In some societies, the stigma attached to pregnancy out of wedlock can be enormous, and coercive means (in spite of the legal defense of undue influence) for gaining recourse are often seen as the prospective father-in-law's "right". Often, a couple will arrange a shotgun wedding without explicit outside encouragement, and some religious groups consider it a moral imperative to marry in that situation.[citation needed]
By culture
[edit]Middle East
[edit]Premarital sexual relations remain taboo across all social strata throughout the Arab world. In many cases, fornication is illegal and even a criminal offence under Sharia law. Even when it is not, the social response can be extreme, especially against women who have lost their virginity prior to marriage.
In Arabic culture, shotgun weddings serve to obscure the fact that a baby was conceived prior to marriage. When that proves impossible, the social standing of the couple involved is irreparably damaged. Nevertheless, shotgun weddings help prevent the individuals involved, especially the women, from becoming social pariahs.

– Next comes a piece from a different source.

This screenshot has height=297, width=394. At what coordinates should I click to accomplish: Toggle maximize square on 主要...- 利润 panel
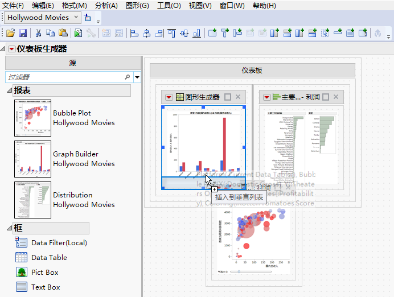pyautogui.click(x=326, y=97)
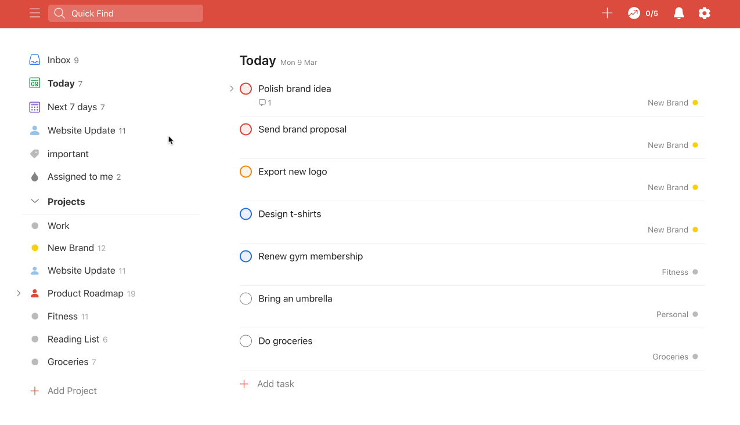Complete the Polish brand idea task circle

click(246, 88)
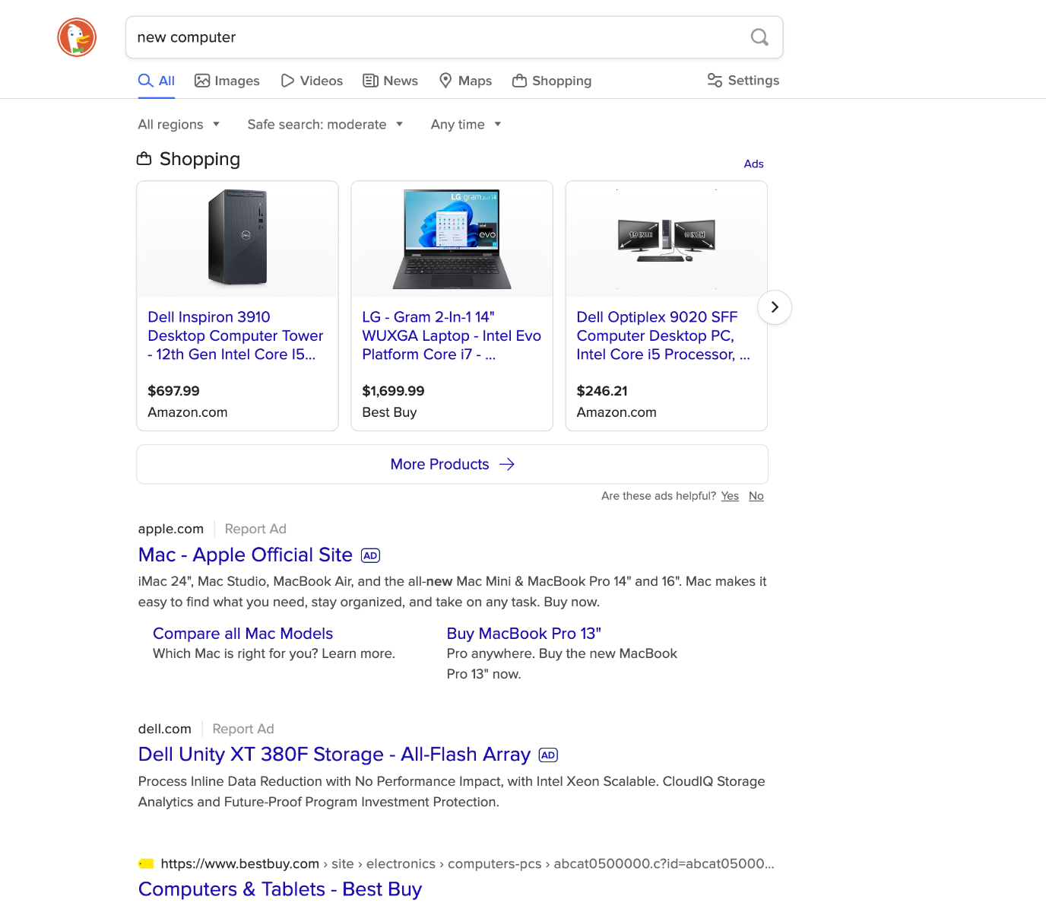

Apart from instances of regional slang, there is no universal, specific term for "shotgun weddings" in Arabic. This is because they are not recognised as a regular social phenomenon and because a successfully conducted Middle Eastern shotgun wedding is generally unknown to the guests. In some Persian Gulf nations, the term "police station marriage" (Arabic: زواج مخفر) may be the closest colloquial analogue for the concept of a "shotgun wedding".[2]
East Asia
[edit]- In Japan, the slang term Dekichatta kekkon (出来ちゃった結婚), or Dekikon (デキコン) for short, emerged in the late 1990s. The term can literally be translated as "oops-we-did-it-marriage", implying an unintended pregnancy.[3][4] A quarter of all Japanese brides are pregnant at the time of their wedding, according to the Health Labor and Welfare Ministry,[5] and pregnancy is one of the most common motivations for marriage.[6] The prevalence and celebrity profile of dekichatta-kon has inspired Japan's wedding industry to introduce an even more benign phrase, sazukari-kon (授かり婚, blessed wedding).[7]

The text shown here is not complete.